DEV Community

DanLee
DanLee

Posted on • Edited on • Originally published at dataform.co

Three tables every analyst needs

Introduction

If you're one of the first analysts joining a company, you will probably arrive to find an overwhelming amount of data. You'll almost certainly have some relational data (probably powering your application's backend), and likely have event data too (possibly through a third party like Segment).

This can make it difficult to know where to start with each analytical request. You might be tempted to create a new dataset for each analysis, but this will add to the amount of data and quickly becomes difficult to manage.

Fortunately, you can gather all of your data into three tables that can then be used to answer the majority of user related questions.

The SQL snippets in this post apply to Google BigQuery but can easily be adapted for other data warehouses.

Table 1: User Stats

To start, you need a table that tells you all about your users. This table will contain dimensions (e.g. user account creation timestamp) and metrics (e.g. user lifetime transaction count). It might be simple to begin with, but as your company grows and gets more complex, you’ll keep adding to this table.
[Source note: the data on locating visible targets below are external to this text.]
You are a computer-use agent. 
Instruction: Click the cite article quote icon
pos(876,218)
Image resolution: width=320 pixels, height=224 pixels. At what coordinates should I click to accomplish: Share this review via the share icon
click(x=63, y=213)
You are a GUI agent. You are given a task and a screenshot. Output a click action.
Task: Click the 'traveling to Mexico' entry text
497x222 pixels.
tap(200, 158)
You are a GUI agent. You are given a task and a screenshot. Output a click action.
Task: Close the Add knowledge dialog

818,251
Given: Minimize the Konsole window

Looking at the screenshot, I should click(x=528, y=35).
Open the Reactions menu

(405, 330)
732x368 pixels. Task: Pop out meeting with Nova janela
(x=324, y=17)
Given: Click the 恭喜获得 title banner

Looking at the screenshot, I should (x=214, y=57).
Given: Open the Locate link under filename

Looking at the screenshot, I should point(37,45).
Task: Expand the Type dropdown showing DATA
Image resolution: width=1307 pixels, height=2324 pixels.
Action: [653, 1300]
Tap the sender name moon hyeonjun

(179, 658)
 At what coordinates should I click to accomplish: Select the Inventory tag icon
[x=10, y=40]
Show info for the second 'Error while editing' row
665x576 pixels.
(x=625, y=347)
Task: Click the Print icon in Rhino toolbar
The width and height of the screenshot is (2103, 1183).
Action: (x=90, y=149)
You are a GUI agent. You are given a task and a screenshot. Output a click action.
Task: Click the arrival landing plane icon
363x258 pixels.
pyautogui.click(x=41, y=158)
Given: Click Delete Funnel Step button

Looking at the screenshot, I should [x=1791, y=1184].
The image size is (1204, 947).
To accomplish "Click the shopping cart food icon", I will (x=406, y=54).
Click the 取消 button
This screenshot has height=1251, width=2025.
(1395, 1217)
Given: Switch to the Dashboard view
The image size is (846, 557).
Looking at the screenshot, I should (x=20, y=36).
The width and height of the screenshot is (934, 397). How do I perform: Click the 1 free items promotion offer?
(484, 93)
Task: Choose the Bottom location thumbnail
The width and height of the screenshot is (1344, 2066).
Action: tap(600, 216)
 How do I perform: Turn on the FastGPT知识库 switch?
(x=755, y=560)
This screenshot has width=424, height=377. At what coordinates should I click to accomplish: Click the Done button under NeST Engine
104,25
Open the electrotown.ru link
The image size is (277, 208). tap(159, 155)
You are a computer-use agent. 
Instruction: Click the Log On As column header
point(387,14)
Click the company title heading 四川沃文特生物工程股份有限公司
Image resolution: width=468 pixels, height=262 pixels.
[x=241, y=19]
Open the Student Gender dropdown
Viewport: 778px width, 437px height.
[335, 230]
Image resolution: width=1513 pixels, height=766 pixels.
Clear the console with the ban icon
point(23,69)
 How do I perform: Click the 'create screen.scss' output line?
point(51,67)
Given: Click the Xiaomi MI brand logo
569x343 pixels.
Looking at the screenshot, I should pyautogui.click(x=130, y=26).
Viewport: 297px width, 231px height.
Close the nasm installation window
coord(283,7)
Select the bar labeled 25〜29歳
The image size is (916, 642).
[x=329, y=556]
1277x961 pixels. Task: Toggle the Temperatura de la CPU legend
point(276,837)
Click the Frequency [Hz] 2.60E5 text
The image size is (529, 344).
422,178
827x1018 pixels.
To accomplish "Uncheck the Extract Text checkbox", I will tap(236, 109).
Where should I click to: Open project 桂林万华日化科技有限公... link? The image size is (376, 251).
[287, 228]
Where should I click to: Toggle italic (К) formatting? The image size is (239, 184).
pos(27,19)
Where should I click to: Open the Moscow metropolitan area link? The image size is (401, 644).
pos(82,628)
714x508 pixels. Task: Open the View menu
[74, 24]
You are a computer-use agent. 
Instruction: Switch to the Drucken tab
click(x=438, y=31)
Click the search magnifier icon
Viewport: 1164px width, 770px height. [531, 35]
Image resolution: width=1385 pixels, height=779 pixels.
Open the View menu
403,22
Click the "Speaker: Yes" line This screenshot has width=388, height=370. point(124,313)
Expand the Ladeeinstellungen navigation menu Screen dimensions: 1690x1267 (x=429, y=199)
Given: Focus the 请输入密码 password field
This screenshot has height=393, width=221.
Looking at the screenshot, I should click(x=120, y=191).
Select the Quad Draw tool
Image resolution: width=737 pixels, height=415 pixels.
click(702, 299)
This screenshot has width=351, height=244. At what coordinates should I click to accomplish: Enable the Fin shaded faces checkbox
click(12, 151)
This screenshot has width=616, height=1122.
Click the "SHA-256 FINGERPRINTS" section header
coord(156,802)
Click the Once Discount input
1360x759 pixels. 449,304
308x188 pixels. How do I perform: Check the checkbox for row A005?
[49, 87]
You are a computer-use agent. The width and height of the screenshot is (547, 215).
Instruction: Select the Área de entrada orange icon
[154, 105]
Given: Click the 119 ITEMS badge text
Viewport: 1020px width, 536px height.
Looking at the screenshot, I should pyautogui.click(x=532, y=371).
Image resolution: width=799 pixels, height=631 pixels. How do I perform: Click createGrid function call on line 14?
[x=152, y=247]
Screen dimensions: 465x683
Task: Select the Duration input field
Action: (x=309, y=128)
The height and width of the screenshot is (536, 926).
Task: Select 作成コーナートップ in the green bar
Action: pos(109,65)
Key point: user_stats has one row per user

SELECT * FROM user_stats
user_id created_at last_seen_at transactions_last_7d transactions_lifetime
32356543 2019-01-01 14:36:51 2019-03-14 19:55:10 2 13
64763654 2019-02-01 10:30:18 2019-02-08 10:02:32 0 4
35795445 2019-03-03 23:00:04 2019-03-03 23:03:07 0 0
98765446 2019-03-06 14:36:31 2019-03-15 08:20:22 1 2
... ... ... ... ...

What kind of questions can this table be used to answer?

How many users signed up this week?

SELECT 
  COUNT(*) as user_count
FROM
  user_stats
WHERE
  created_at >= TIMESTAMP_SUB(current_timestamp, INTERVAL 7 DAY)

How many users have made at least 5 transactions?

SELECT
  COUNT(*) as user_count
FROM
  user_stats
WHERE
  transactions_lifetime >= 5

How many users have logged in within the past 24 hours?

SELECT
  COUNT(*) as user_count
FROM
  user_stats
WHERE
  last_seen_at >= TIMESTAMP_SUB(current_timestamp, INTERVAL 24 HOUR)

Table 2: Daily user stats

The need for this table might not be so obvious, but it turns out that having a table describing each user’s activity every single day since they signed up (even if they were not active at all on that day) is really useful. There are four dimensions you’ll definitely want in this table:

  • user_id: a unique identifier for your users, that you can link back to user_stats
  • date: what date does this row correspond to
  • day_n: what day (in the lifetime of the user) does this date represent. On the day a user signs up day_n = 1, the day after sign up day_n = 2 etc
  • was_active: was the user active on this day? (Exactly how you choose to define active should depend on the specifics of your business. If you are creating a messaging app, you may define “active” as having sent at least one message, for example)

As with user_stats, this table will probably end up with many more than these 4 fields as your business becomes more complex.

Key point: daily_user_stats has one row per user per day (for all days since they signed up)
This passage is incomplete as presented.